A session at the 2010 NIJ Annual Conference highlighted two promising technologies for enhancing the separation of sperm cells
from other cells in a mixed sample. Gary Stacey, vice president of technology at Haemonetics Corporation, presented a technique
called holographic optical trapping (HOT). HOT is an automated system now commercially available from Arryx, a Haemonetics
subsidiary. This system allows small particles, such as sperm cells or cell fragments, to be directly manipulated using a
computer-controlled hologram array. Stacey showed video and presented data offering evidence that HOT can separate sperm cells
from female epithelial cells (or other contaminants) before micro-dissection to obtain DNA, enhancing the resulting STR analyses.

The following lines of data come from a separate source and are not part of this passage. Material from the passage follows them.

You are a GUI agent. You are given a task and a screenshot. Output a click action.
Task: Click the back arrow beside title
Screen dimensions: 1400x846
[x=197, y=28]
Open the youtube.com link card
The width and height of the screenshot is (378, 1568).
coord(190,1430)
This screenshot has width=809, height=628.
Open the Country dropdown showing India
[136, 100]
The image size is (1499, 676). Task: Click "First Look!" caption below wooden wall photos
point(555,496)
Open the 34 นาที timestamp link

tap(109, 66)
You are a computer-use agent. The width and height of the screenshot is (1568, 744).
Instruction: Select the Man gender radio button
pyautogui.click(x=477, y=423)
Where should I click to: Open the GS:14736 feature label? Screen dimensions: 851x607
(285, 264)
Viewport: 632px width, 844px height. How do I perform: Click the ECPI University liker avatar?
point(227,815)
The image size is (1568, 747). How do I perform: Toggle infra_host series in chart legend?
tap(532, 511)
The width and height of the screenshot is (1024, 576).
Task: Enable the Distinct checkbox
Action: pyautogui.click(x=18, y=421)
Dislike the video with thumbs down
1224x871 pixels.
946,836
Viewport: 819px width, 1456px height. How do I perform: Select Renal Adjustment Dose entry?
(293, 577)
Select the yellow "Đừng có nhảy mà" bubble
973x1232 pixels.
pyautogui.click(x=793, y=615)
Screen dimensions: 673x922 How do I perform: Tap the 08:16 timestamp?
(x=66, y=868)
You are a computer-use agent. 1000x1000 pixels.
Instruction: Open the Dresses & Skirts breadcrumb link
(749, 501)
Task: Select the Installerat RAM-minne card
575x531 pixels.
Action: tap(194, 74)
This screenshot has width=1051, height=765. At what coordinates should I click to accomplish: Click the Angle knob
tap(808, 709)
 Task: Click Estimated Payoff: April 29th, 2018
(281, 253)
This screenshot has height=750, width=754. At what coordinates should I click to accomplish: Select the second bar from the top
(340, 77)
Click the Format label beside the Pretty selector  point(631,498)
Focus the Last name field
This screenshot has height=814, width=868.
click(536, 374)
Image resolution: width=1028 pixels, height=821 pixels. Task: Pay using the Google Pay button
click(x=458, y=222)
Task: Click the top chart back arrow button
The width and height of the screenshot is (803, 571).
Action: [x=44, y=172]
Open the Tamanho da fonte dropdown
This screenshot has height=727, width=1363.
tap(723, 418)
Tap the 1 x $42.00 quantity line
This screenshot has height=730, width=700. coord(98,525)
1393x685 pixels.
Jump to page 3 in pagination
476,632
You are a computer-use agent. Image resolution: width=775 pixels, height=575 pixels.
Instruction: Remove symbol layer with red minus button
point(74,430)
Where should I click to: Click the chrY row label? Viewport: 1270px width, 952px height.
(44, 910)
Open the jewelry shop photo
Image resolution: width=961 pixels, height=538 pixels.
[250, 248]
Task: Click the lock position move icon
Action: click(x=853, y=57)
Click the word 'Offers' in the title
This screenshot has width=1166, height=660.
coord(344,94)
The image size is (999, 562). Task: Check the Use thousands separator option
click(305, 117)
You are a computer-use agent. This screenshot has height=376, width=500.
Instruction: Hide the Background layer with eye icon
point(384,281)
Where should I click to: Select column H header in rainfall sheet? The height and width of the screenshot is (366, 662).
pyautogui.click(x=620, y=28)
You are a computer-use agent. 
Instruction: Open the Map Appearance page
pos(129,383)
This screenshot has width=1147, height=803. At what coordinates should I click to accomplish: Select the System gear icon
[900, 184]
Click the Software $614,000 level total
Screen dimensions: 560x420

The system is simple to use, provides visual confirmation of the process as it proceeds and allows video data tracking.
Henry K. Lin, a member of the Biosciences Division, of the Oak Ridge National Laboratory, discussed a microfabricated filter
technology originally developed to separate metastatic cancer cells from the blood. Because sperm cells are substantially
smaller than the female epithelial cells with which they are likely to be mixed in rape cases, this two-tier filtration process
first selects out the larger cells, allowing the sperm cells to pass through and be drawn off separately. Experiments testing
this application of the system have successfully separated sperm cells in mixtures where they were outnumbered 25 to 1, with
a higher DNA recovery rate and cleaner STR profiles than are obtained with standard methods. The investigators intend to continue
this research with epithelial cell-to-sperm cell ratios up to 100 to 1.
Ballantyne explained the importance of such research: "If we can separate sperm cells accurately and efficiently in challenging
samples, it will permit standard autosomal DNA analysis in more cases. This will be a great move forward."